Optimization of Membrane Electrode Assembly of PEM Fuel Cell by Response Surface Method

Rohit K S S Vuppala  1   2 Benitta A Chedir  1 Lishuai Jiang  3 Lianjun Chen  3 Muhammad Aziz  4 Agus P Sasmito  5
Affiliations

Optimization of Membrane Electrode Assembly of PEM Fuel Cell by Response Surface Method

Rohit K S S Vuppala et al. Molecules. .

Abstract

The membrane electrode assembly (MEA) plays an important role in the proton exchange membrane fuel cell (PEMFC) performance. Typically, the structure comprises of a polymer electrolyte membrane sandwiched by agglomerate catalyst layers at the anode and cathode. Optimization of various parameters in the design of MEA is, thus, essential for reducing cost and material usage, while improving cell performance. In this paper, optimization of MEA is performed using a validated two-phase PEMFC numerical model. Key MEA parameters affecting the performance of a single PEMFC are determined from sensitivity analysis and are optimized using the response surface method (RSM).
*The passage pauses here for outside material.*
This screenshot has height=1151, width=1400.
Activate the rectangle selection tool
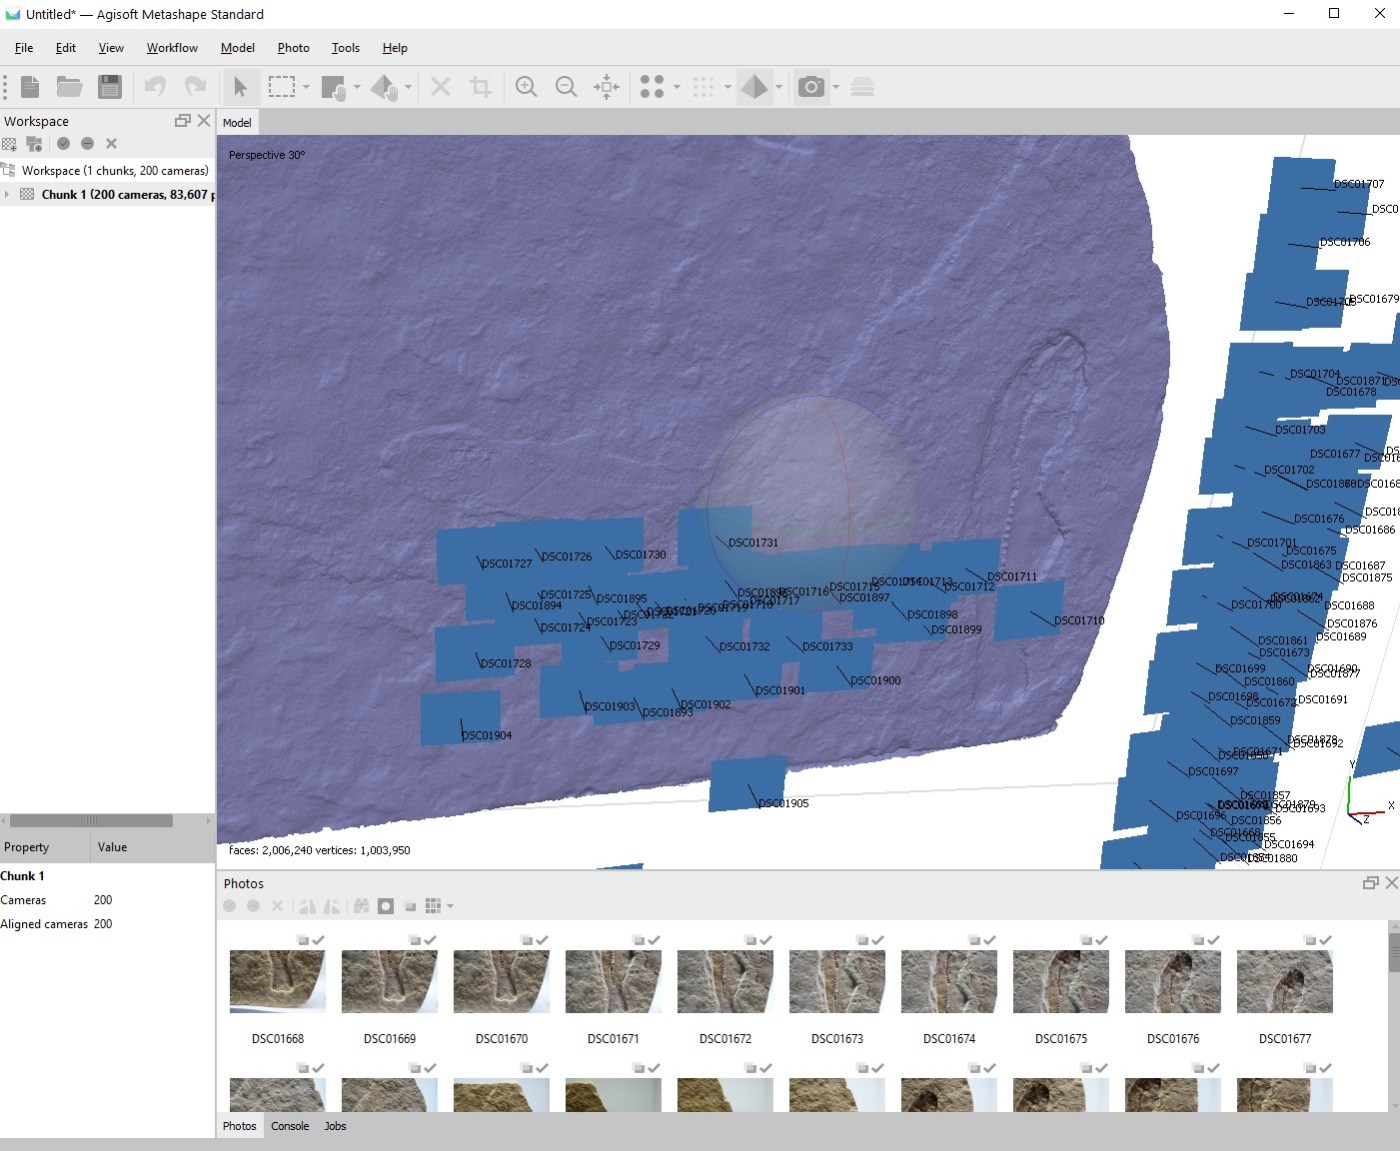click(281, 87)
The optimization is carried out at two different operating voltages. The results show that membrane thickness and membrane protonic conductivity coefficient are the most significant parameters influencing cell performance. Notably, at higher voltage (0.8 V per cell), the current density can be improved by up to 40% while, at a lower voltage (0.6 V per cell), the current density may be doubled. The results presented can be of importance for fuel cell engineers to improve the stack performance and expedite the commercialization.

Keywords: PEM fuel cell; computational fuel cell dynamics; membrane electrode assembly (MEA); response surface method.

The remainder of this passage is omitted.